Action item -
Drop the pictures and extract exactly the lines from the one that contains "Image resolution: width=1588" through the end of the material.

Stored data -
-------

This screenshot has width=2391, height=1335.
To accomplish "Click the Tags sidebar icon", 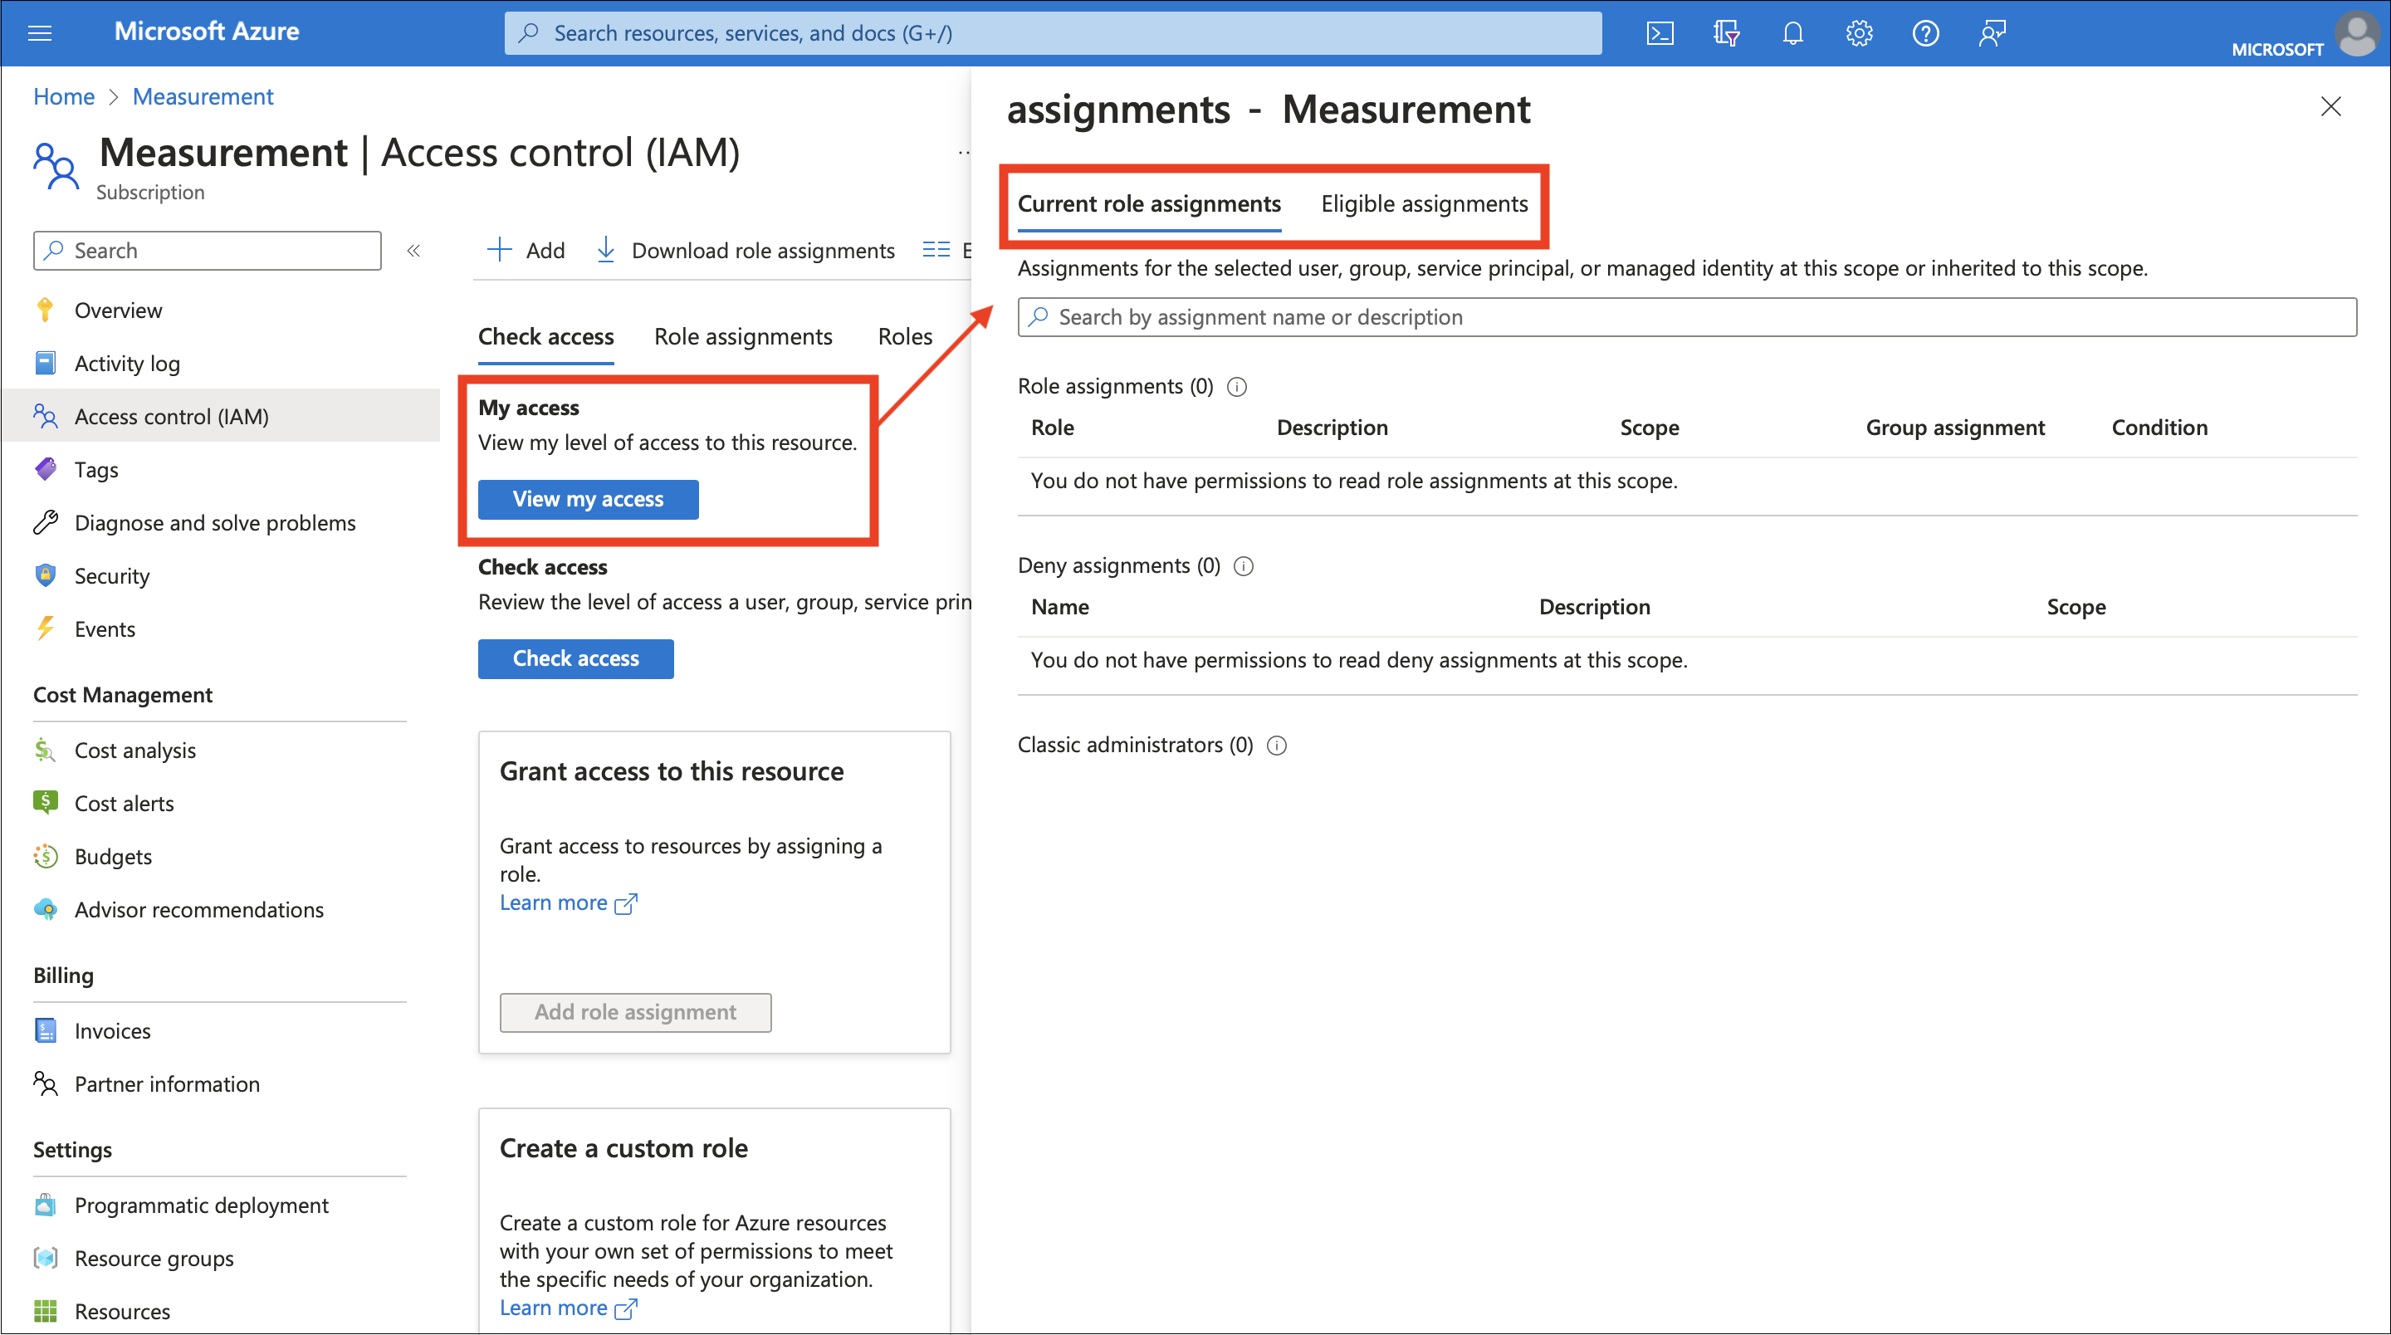I will (x=47, y=470).
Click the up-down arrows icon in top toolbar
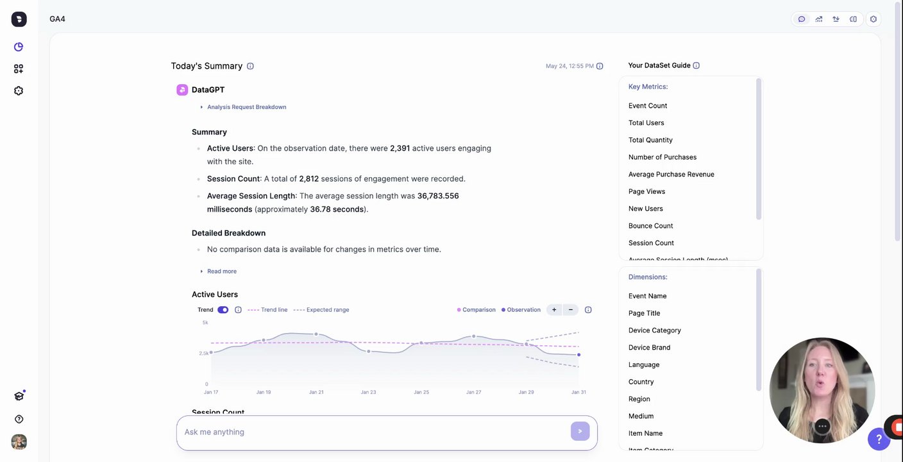 [x=836, y=19]
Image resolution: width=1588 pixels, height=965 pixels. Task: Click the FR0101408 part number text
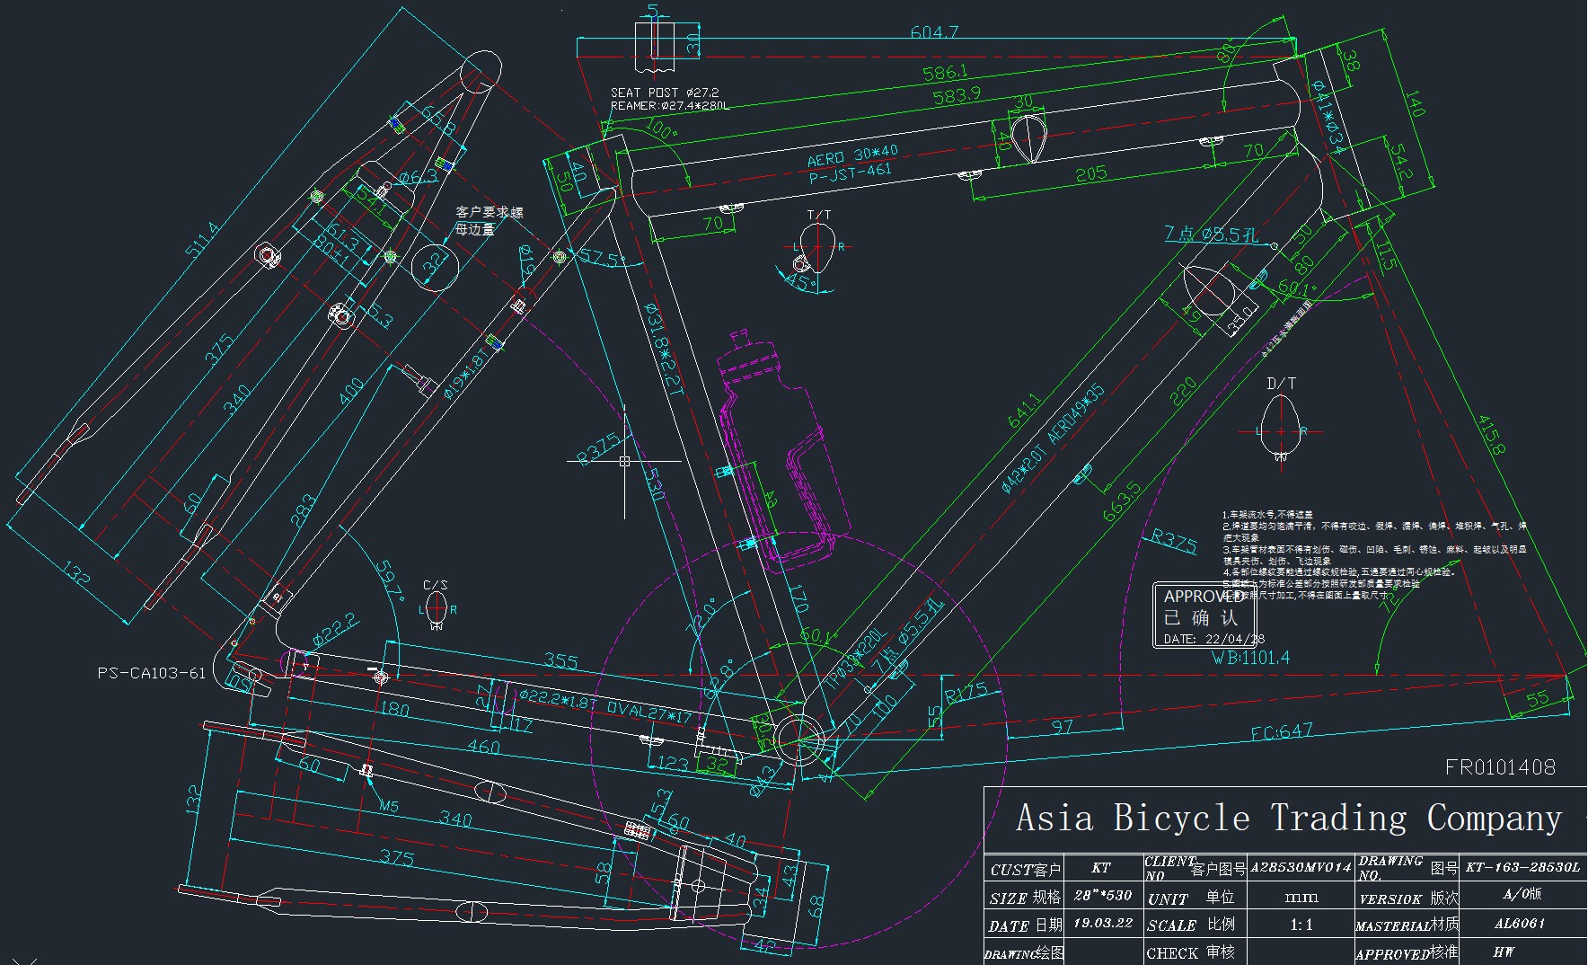click(x=1500, y=767)
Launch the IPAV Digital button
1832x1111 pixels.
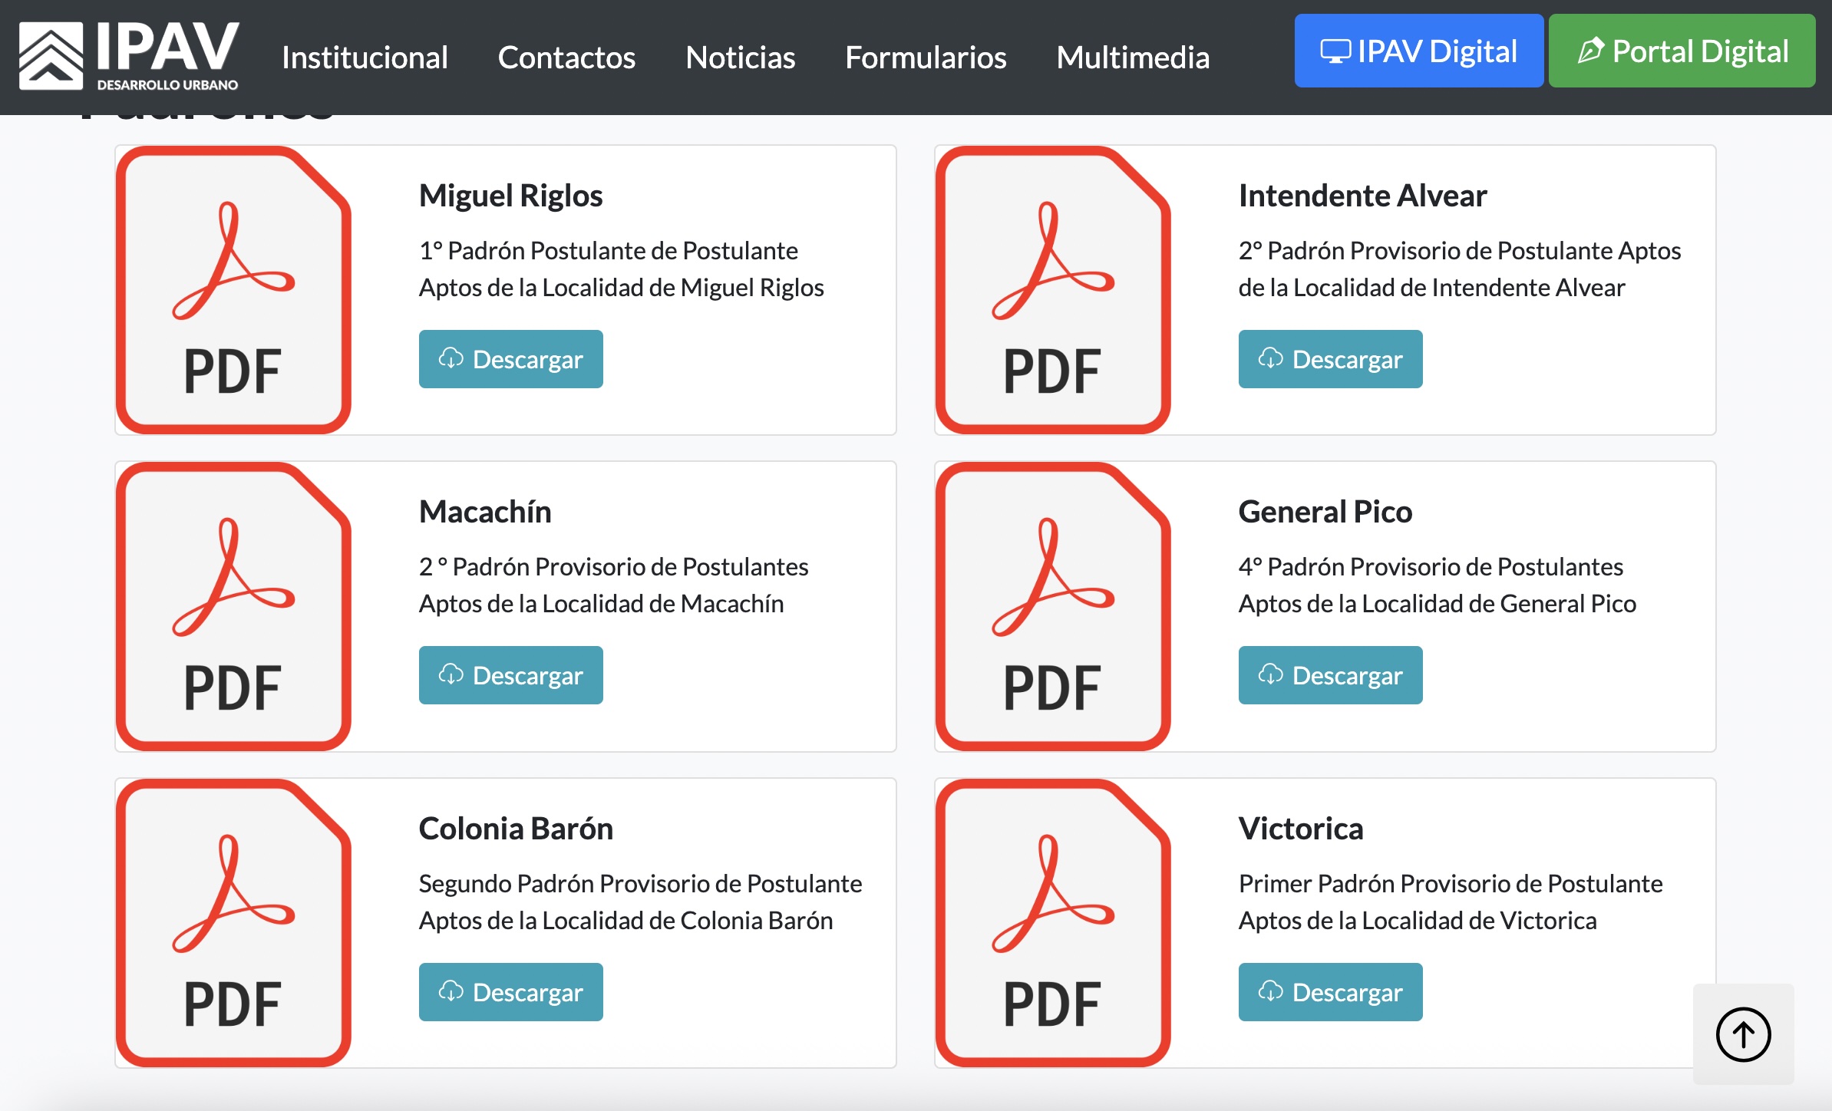(1418, 51)
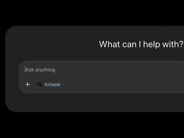
Task: Click the "What can I help with?" heading
Action: [x=141, y=44]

-------

Result of the exercise -
Image resolution: width=1588 pixels, height=965 pixels. Task: Click the FR0101408 part number text
click(x=1500, y=767)
Launch the IPAV Digital button
1832x1111 pixels.
(1418, 51)
Task: Click the "What can I help with?" heading
Action: [x=141, y=44]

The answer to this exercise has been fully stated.